==== Trecho do texto

Por Luciano Martins Costa, no Observatório da Imprensa:
Jornalistas bem posicionados na mídia tradicional costumam justificar o clima de guerra que a imprensa mantém e estimula contra a aliança partidária que governa o Brasil desde 2003 com a frase produzida pelo falecido artista plástico, tradutor e humorista Millôr Fernandes (1923-2012), segundo o qual “imprensa é oposição; o resto é armazém de secos e molhados”. No entanto, como é prática na imprensa brasileira, a frase anedótica é repetida fora de seu contexto, no mesmo processo utilizado para falsear investigações, manipular indicadores e distorcer declarações.

========

Tarefa A
Liste as ocupações que o texto sobre a imprensa atribui a Millôr Fernandes.
Tarefa B
Prossiga o texto sobre a imprensa e a frase de Millôr Fernandes a partir da última frase dele, com um ou dois parágrafos.
O material que vem a seguir não tem nenhum papel nesta atividade.

==== Conteúdo do conjunto

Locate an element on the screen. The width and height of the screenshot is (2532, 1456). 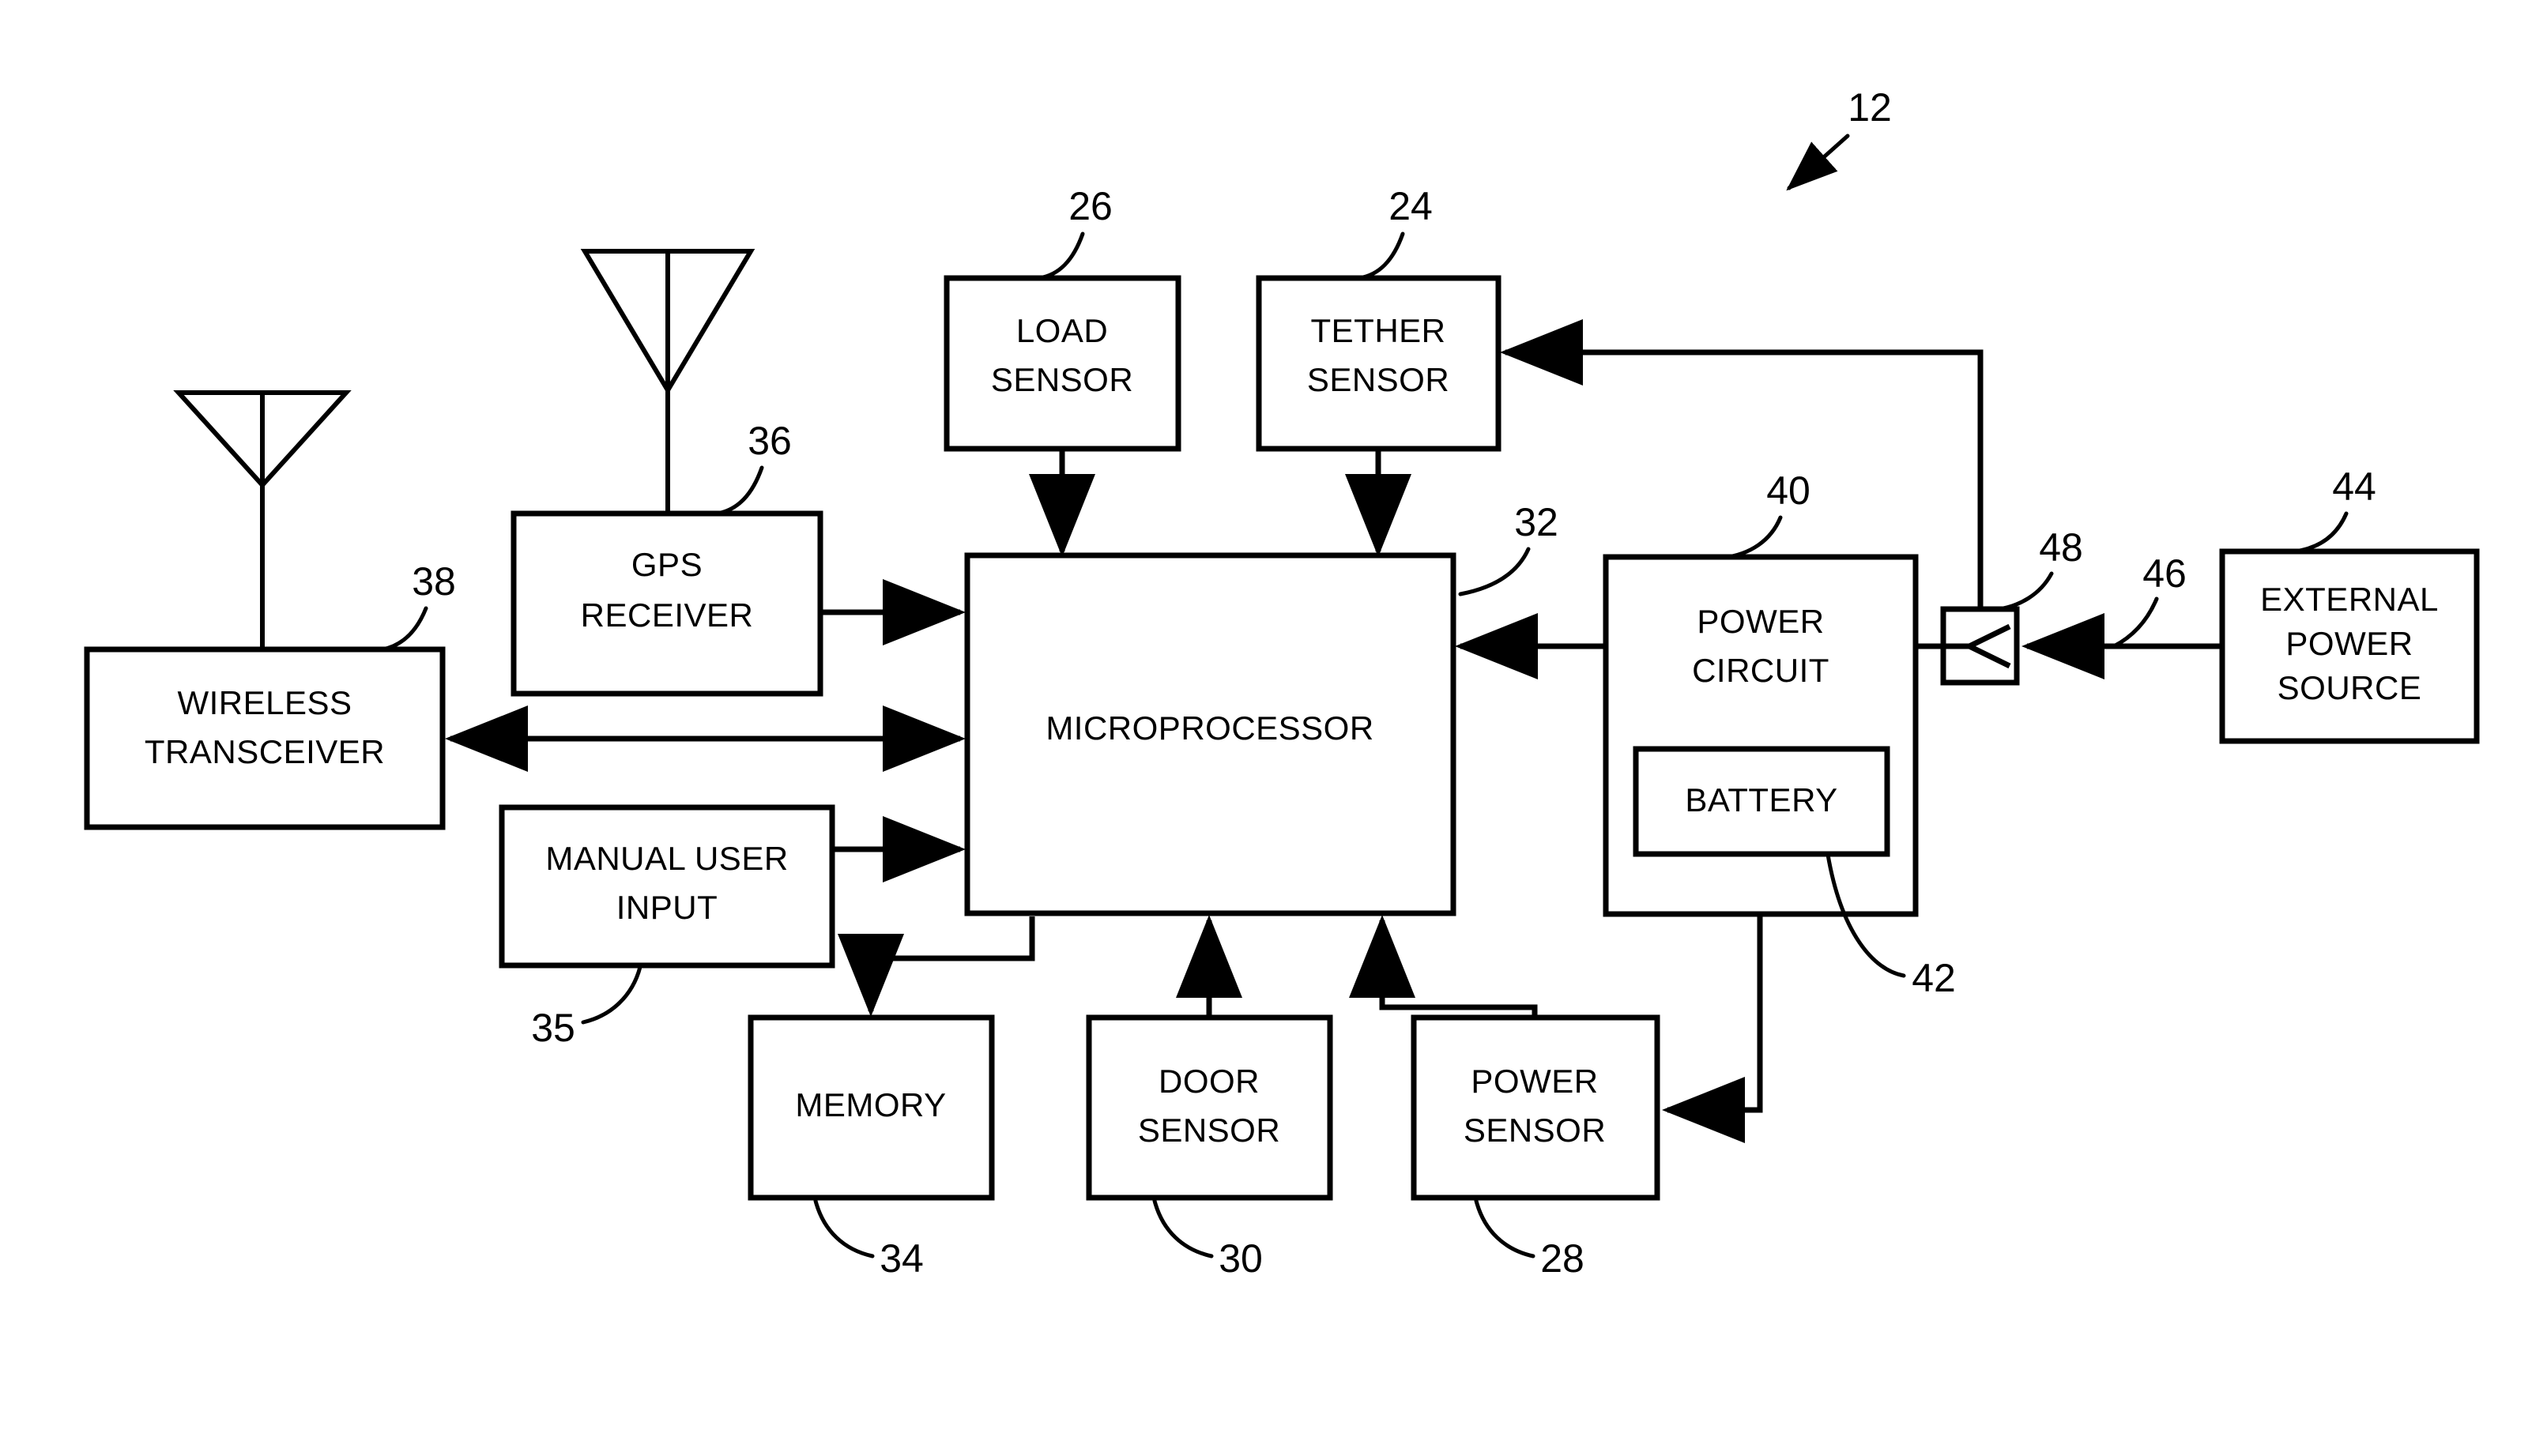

========

Resposta escrita A
- artista plástico
- tradutor
- humorista

Resposta escrita B
Millôr cunhou a expressão para criticar a imprensa, em 1964, quando lançou a revista satírica Pif Paf, e nunca escondeu as grandes restrições que fazia às empresas de comunicação do Brasil, que conspiraram e apoiaram a ditadura militar e só deixaram de ser subservientes quando a censura se estabeleceu nas redações. Em 1980, em entrevista que depois se transformou no livro intitulado A entrevista, ele diria, enfaticamente, que “a imprensa brasileira sempre foi canalha. Se fosse um pouco melhor, poderia ter uma influência maravilhosa sobre o país”.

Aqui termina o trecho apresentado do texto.